Ce matin, c’était au tour de l’Autorité de sûreté nucléaire (ASN) de faire entendre sa petite musique. Par la voix de son président, Pierre-Franck Chevet, le gendarme du nucléaire français a présenté sa vision de l’atome tricolore, pour les années et les décennies à venir. Un message qui vise particulièrement les politiques. Sujet moins médiatique que les réacteurs de puissance, les usines de fabrication et de traitement du combustible devraient connaître les feux de la rampe. «Certaines installations du cycle nucléaire arrivent en fin de la vie pour laquelle elles ont été conçues. Nous nous devons d’anticiper», rappelle Pierre-Franck Chevet.

Conséquence: outre la surveillance dont elles font déjà l’objet, ces installations vont tomber dans le «droit commun» des réacteurs nucléaires. «Nous fixerons des rendez-vous, tous les 10 ans, pour faire un point complet. Il s’agira de voir si ces installations sont toujours conformes à leur référentiel de sûreté et dans quelle mesure nous pouvons améliorer cette sûreté, conformément à la loi TSN», annonce l’ancien directeur général de l’énergie et du climat (DGEC).

Autre point d’inquiétude des gendarmes du nucléaire: la gestion des compétences. En jargon administratif, on appelle cela les facteurs sociaux, organisationnels et humains. Concrètement, «une bonne partie du personnel travaillant dans les installations nucléaires a été embauchée au moment où l’on construisait le parc. Ils sont donc proches de la retraite. Se posera bientôt le problème de leur remplacement», souligne le président de l’ASN.

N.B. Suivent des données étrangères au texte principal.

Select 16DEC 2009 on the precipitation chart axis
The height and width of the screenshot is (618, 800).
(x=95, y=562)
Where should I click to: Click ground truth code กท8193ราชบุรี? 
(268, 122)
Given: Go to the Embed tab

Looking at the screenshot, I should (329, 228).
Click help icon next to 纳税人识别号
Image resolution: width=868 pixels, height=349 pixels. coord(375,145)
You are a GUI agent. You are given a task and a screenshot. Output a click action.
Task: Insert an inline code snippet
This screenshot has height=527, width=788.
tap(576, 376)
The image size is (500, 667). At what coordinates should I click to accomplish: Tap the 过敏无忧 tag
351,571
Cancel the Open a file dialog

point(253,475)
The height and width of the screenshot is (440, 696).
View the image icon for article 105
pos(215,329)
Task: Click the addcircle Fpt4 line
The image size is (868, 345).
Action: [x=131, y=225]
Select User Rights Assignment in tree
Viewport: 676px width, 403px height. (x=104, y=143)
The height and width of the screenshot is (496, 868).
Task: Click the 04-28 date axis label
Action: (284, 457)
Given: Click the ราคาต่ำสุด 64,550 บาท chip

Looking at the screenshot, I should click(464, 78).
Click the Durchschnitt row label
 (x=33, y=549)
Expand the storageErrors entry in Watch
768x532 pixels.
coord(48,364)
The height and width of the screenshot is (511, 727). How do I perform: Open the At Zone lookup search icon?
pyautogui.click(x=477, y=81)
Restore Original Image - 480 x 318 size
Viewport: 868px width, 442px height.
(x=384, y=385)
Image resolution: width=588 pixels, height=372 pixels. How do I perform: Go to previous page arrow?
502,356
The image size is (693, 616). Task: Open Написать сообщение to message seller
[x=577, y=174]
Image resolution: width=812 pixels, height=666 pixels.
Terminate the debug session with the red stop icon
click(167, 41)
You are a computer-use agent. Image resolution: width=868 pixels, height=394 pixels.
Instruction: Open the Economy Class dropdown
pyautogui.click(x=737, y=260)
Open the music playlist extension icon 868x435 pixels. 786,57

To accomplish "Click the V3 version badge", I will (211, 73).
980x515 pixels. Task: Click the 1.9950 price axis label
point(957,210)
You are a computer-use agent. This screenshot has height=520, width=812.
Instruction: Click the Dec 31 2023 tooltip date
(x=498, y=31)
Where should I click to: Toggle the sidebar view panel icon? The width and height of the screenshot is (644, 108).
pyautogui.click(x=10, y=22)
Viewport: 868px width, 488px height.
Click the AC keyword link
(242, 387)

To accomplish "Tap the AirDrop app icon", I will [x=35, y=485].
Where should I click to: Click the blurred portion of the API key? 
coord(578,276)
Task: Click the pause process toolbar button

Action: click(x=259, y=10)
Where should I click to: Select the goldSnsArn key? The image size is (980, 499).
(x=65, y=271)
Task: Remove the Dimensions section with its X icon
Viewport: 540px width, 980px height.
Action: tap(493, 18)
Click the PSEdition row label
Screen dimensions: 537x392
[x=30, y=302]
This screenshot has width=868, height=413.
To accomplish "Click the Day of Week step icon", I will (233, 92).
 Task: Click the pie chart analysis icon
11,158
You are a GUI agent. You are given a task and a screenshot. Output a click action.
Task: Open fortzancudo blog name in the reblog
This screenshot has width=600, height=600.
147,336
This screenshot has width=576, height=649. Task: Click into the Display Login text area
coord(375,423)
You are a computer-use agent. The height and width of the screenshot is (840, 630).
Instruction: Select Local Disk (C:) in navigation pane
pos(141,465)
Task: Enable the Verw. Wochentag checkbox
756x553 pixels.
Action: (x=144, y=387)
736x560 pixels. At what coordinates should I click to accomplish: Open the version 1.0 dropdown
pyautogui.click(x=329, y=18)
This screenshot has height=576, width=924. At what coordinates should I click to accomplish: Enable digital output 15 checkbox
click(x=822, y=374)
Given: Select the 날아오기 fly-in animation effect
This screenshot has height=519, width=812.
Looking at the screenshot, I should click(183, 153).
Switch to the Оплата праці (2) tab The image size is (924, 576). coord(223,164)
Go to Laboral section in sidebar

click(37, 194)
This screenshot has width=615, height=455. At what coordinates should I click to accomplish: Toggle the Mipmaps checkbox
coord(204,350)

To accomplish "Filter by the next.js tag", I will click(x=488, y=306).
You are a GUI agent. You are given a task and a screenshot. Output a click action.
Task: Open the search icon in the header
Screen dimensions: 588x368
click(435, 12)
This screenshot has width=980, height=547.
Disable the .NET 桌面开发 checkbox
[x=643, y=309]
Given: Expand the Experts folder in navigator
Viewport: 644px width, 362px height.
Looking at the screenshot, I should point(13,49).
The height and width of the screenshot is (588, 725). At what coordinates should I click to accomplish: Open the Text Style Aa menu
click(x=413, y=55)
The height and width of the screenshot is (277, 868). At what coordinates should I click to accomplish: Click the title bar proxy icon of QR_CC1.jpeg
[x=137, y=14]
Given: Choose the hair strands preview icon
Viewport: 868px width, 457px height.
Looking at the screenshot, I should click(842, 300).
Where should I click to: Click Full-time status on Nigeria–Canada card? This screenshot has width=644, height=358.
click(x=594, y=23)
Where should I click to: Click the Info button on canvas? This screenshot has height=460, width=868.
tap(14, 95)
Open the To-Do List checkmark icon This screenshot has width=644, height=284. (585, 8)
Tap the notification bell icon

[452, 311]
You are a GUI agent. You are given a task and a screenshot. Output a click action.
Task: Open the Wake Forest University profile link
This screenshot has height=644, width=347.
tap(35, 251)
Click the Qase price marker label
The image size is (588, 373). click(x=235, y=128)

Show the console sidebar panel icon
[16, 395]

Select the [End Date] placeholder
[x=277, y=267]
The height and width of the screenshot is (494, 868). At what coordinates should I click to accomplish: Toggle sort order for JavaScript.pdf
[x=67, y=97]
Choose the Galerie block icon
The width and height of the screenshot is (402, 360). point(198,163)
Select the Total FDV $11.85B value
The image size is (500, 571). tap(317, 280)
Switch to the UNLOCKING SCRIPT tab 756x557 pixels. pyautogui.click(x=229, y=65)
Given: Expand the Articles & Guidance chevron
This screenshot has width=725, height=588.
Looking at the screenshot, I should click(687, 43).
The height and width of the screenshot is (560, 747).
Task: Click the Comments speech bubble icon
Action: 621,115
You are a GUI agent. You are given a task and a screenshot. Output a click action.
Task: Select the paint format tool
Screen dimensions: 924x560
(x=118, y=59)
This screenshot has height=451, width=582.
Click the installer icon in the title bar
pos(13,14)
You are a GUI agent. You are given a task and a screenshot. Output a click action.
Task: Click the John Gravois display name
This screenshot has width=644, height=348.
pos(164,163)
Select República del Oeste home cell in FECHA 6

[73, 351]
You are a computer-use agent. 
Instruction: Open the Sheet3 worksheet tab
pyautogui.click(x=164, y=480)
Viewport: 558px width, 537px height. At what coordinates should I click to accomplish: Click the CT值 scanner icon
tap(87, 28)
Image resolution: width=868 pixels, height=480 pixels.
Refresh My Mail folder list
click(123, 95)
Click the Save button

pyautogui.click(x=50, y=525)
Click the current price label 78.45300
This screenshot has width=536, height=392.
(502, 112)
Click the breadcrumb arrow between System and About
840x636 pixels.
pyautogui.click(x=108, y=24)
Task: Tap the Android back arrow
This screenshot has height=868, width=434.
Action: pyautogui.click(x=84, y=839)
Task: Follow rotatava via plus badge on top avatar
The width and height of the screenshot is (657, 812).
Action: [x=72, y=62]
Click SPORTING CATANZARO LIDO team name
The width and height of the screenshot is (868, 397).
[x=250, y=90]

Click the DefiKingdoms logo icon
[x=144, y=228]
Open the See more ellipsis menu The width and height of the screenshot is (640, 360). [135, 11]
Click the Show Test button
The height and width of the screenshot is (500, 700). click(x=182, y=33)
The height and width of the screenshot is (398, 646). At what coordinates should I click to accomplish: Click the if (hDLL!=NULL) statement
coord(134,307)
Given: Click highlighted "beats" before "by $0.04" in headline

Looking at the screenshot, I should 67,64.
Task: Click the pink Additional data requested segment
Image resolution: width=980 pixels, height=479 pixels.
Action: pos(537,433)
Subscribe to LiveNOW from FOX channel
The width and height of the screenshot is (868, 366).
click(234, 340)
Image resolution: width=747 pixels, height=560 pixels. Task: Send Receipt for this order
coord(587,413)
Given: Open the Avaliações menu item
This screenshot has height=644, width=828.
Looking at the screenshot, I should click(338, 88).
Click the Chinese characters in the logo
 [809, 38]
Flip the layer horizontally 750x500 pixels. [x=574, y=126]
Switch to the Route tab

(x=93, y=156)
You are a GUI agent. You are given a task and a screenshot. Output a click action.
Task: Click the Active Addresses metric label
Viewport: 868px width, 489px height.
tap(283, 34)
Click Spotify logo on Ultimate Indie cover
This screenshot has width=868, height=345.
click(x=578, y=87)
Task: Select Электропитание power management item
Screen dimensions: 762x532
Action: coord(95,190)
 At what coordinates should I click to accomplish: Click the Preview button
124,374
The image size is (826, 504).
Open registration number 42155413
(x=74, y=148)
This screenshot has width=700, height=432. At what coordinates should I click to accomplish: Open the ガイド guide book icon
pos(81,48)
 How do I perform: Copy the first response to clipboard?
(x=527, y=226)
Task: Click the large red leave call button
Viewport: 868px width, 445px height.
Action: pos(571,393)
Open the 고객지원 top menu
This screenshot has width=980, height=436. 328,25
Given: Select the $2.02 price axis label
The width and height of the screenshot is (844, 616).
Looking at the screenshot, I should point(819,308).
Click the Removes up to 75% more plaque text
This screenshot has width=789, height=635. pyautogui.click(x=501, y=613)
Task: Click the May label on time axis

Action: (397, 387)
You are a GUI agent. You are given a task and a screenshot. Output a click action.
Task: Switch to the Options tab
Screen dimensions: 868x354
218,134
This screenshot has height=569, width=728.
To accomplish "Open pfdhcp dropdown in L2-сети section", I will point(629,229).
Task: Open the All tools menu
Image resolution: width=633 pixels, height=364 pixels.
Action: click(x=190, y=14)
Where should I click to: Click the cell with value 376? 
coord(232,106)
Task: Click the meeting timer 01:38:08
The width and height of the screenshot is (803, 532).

S’il n’est pas totalement nouveau, ce problème de la «gestion des compétences» est fondamental mais s’avère délicat à régler, notamment avec le développement de la sous-traitance. C’est la perte de compétences techniques qui explique, en partie, la lenteur du redémarrage de l’électronucléaire britannique.

Depuis deux ans, plus moyen de discourir sur l’énergie nucléaire sans se référer à l’accident de Fukushima. Reprenant quelques éléments de la nouvelle doctrine de l’ASN sur la gestion des situations post accidentelle [JDLE], Pierre-Franck Chevet a rappelé qu’il fallait désormais imaginer qu’un grave accident puisse se produire dans l’Hexagone ainsi que les moyens et les méthodes pour y faire face.

La coopération figure, bien sûr, parmi ces moyens. Les dirigeants de l’ASN ne se font pas prier pour rappeler que leurs confrères belges et japonais ont fait appel à eux pour les aider à gérer, respectivement, la crise des cuves de Doel et de Tihange, et la réforme de la sureté nippone. Se situant dans la droite ligne de son prédécesseur, l’ex-DGEC entend renforcer les liens entre les autorités et si possible faire de l’ASN un modèle à suivre. Ce à quoi d’ailleurs s’emploie, de son côté, André-Claude Lacoste. L’ancien patron de l’ASN travaille actuellement à la rédaction d’un projet de convention internationale sur la sûreté nucléaire. Texte qui pourrait être signé dès l’année prochaine.

Last but not least, avec une recommandation visant à renforcer la radioprotection notamment dans le secteur médical. Soulignant que «les doses reçues par les populations ne font qu’augmenter dans les pays développés, du fait du médical», Pierre-Franck Chevet appelle la collectivité à se donner les moyens d’accroître le nombre de radiophysiciens. Il plaide aussi pour que soit mené un travail de dépistage des personnes les plus radiosensibles. Ceci pour leur proposer des solutions alternatives de diagnostic et de traitement aux machines utilisant les rayonnements ionisants.